The writer surface exists, but in-process claude-SDK hook wiring is a phase 2 deliverable. Today, `netsky ingest claude-sessions` backfills `token_usage` from `~/.claude/projects/*.jsonl`; the ingestor stamps `runtime = "claude"` automatically.

## Watchdog JSONL trail

The watchdog writes a backend-independent event trail before any `meta.db`
write. Files live at:

```text
~/.netsky/logs/watchdog-events-<YYYY-MM-DD>.jsonl
```

Each line is one JSON object:

```json
{
  "ts": "2026-04-17T00:00:00Z",
  "kind": "failed-revive",
  "detail": {
    "message": "[watchdog-event 2026-04-17T00:00:00Z] failed-revive: pid=42"
  }
}
```

Fields:

- `ts`: UTC event timestamp in RFC 3339 form.
- `kind`: watchdog event class.
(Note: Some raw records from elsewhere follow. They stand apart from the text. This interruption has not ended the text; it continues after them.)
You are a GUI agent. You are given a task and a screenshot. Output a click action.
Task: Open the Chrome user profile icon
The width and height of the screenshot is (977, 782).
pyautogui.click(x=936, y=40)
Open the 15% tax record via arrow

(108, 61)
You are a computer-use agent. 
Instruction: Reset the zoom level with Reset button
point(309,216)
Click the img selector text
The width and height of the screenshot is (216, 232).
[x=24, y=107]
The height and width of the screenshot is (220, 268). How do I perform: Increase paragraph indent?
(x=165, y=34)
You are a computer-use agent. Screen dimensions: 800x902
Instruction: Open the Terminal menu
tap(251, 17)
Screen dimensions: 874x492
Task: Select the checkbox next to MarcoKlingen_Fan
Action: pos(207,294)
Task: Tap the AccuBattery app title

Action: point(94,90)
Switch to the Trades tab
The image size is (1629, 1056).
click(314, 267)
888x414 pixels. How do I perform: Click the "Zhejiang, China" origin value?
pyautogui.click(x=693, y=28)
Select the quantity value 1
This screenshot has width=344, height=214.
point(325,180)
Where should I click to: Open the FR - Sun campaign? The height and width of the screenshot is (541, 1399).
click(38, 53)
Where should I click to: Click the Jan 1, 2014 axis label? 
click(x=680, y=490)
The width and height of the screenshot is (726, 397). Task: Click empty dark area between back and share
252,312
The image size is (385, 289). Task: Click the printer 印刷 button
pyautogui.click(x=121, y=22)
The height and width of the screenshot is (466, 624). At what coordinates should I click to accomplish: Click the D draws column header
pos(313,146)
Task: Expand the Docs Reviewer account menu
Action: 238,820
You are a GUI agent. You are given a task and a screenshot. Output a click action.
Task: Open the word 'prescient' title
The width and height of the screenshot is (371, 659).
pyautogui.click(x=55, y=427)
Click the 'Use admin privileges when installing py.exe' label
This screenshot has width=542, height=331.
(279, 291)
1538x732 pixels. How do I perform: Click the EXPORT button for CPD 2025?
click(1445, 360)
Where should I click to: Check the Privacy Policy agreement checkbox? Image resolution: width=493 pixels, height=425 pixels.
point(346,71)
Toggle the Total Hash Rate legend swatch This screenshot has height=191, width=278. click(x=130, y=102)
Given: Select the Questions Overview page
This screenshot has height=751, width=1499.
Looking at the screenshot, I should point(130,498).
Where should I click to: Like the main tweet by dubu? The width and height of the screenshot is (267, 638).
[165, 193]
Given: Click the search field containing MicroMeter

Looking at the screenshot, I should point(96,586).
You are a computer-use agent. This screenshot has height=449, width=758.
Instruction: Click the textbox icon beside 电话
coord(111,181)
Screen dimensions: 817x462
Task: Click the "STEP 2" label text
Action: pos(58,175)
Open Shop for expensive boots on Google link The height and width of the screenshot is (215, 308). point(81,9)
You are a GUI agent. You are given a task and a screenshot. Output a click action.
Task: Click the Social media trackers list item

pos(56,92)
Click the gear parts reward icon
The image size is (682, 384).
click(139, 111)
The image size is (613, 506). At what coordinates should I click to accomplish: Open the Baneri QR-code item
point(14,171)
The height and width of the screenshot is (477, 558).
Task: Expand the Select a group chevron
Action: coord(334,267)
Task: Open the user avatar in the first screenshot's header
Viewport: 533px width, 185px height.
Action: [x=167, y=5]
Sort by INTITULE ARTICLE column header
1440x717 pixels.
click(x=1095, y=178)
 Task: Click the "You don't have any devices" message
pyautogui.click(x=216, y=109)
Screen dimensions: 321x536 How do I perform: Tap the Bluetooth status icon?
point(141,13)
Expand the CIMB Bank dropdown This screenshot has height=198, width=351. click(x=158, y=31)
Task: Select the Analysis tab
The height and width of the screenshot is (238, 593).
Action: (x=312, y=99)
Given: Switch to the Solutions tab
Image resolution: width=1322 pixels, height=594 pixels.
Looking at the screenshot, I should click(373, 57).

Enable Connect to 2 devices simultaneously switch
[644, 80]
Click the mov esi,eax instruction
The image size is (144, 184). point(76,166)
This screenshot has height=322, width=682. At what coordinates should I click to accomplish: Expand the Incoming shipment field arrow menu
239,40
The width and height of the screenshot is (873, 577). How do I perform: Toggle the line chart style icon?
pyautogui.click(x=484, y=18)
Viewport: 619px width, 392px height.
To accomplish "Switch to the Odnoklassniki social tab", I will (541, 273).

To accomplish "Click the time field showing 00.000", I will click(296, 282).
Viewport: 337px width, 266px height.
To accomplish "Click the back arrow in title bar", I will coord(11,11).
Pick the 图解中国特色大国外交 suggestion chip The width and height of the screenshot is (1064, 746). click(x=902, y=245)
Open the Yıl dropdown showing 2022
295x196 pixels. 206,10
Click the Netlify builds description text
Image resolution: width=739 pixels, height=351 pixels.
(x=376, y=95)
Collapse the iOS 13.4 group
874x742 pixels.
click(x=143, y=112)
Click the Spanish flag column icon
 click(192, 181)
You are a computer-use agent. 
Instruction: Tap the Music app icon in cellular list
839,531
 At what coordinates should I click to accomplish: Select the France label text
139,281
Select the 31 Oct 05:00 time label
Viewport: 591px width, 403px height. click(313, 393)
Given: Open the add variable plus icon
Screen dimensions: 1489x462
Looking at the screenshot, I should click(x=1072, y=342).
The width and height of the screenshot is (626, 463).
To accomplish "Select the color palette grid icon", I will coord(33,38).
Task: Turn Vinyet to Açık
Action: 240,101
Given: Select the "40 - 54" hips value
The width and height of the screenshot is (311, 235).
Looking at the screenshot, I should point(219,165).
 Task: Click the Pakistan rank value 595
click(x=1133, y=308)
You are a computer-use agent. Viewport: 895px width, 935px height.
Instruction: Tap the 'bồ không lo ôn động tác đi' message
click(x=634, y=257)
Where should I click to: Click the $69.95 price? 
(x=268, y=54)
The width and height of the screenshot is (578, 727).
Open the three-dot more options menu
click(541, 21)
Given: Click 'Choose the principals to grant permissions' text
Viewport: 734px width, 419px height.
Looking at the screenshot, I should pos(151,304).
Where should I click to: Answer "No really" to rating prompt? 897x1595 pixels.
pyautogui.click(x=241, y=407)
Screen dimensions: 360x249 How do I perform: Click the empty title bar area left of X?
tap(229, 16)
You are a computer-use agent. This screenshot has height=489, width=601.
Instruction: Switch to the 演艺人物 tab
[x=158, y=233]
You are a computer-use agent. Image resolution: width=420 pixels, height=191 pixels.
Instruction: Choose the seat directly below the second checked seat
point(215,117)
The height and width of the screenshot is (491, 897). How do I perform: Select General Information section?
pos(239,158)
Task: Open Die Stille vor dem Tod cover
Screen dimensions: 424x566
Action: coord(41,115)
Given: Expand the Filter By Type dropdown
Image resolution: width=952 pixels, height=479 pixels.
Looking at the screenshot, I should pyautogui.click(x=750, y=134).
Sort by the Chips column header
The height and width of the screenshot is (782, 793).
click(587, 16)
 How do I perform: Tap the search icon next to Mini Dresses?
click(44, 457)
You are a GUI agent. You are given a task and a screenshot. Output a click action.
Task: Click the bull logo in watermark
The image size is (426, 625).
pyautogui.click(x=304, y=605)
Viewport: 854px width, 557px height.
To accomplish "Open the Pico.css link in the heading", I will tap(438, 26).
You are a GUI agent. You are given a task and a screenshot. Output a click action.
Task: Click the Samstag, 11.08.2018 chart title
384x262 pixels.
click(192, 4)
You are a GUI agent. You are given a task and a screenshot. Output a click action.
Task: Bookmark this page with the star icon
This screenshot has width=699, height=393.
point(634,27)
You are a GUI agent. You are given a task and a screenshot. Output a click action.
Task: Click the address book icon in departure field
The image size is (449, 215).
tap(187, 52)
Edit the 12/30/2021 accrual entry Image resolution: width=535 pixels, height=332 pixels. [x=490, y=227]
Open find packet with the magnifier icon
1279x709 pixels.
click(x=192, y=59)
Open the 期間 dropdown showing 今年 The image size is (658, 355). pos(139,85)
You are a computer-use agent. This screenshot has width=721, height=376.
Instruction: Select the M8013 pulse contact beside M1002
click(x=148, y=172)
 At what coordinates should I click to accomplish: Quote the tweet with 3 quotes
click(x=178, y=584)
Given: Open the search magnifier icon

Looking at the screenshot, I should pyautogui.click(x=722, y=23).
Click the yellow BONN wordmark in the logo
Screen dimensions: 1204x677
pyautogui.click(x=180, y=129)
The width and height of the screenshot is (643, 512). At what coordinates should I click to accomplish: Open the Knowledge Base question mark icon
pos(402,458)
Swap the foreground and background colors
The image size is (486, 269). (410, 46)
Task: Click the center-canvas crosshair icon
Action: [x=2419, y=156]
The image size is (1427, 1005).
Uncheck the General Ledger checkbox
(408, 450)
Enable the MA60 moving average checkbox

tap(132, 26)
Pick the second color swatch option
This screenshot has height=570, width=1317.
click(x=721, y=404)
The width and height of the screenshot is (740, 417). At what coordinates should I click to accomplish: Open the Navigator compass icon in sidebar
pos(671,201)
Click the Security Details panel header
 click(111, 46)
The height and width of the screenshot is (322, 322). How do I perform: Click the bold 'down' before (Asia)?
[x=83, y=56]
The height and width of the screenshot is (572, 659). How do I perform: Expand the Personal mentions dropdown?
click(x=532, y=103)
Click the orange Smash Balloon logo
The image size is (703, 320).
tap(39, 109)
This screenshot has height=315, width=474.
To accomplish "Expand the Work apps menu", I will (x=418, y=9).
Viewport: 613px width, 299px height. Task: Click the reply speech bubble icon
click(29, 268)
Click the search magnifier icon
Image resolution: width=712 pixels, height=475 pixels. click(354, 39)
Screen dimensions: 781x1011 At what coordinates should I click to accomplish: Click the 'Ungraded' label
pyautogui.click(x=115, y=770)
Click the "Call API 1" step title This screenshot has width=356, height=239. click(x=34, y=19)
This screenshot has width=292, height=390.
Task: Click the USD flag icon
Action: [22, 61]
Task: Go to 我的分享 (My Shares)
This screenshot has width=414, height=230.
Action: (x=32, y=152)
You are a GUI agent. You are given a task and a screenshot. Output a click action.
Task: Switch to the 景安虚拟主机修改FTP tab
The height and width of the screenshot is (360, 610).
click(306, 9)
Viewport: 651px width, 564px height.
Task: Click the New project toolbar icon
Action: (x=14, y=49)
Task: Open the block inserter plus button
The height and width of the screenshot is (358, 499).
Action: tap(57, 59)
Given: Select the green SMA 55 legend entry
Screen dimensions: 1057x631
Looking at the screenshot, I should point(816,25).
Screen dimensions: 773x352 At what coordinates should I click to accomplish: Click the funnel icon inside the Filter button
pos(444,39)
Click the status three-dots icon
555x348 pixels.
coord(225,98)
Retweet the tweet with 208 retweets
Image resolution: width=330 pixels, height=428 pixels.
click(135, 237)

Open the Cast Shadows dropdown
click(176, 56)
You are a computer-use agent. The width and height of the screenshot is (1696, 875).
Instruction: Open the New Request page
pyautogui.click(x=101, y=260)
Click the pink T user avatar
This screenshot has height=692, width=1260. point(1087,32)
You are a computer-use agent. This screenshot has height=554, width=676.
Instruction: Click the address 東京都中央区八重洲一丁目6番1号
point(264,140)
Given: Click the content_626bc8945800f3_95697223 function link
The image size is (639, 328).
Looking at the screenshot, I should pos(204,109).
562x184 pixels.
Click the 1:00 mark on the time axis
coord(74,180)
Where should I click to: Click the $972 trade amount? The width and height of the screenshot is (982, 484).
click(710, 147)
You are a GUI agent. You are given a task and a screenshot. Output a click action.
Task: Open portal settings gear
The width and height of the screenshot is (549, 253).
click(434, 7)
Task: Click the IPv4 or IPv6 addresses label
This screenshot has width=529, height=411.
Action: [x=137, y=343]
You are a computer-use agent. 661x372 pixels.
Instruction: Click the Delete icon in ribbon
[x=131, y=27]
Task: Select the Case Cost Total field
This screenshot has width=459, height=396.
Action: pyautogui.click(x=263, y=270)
Legacy string events use the token after
  `[watchdog-event <ts>]` and before the first colon when present.
- `detail`: event-specific JSON. Legacy string events store the original
  text under `detail.message`.

Operator readers:

```sh
netsky doctor
netsky watchdog events --limit 20
netsky watchdog events --since 6h --json
```

## Query surface

`netsky query` registers every schema table in DataFusion:

```sh
netsky query "SELECT COUNT(*) FROM clone_dispatches"
netsky query "SELECT agent, SUM(input_tokens) FROM token_usage GROUP BY agent"
```

## Compatibility

The `Db::record_*` writer API remains stable.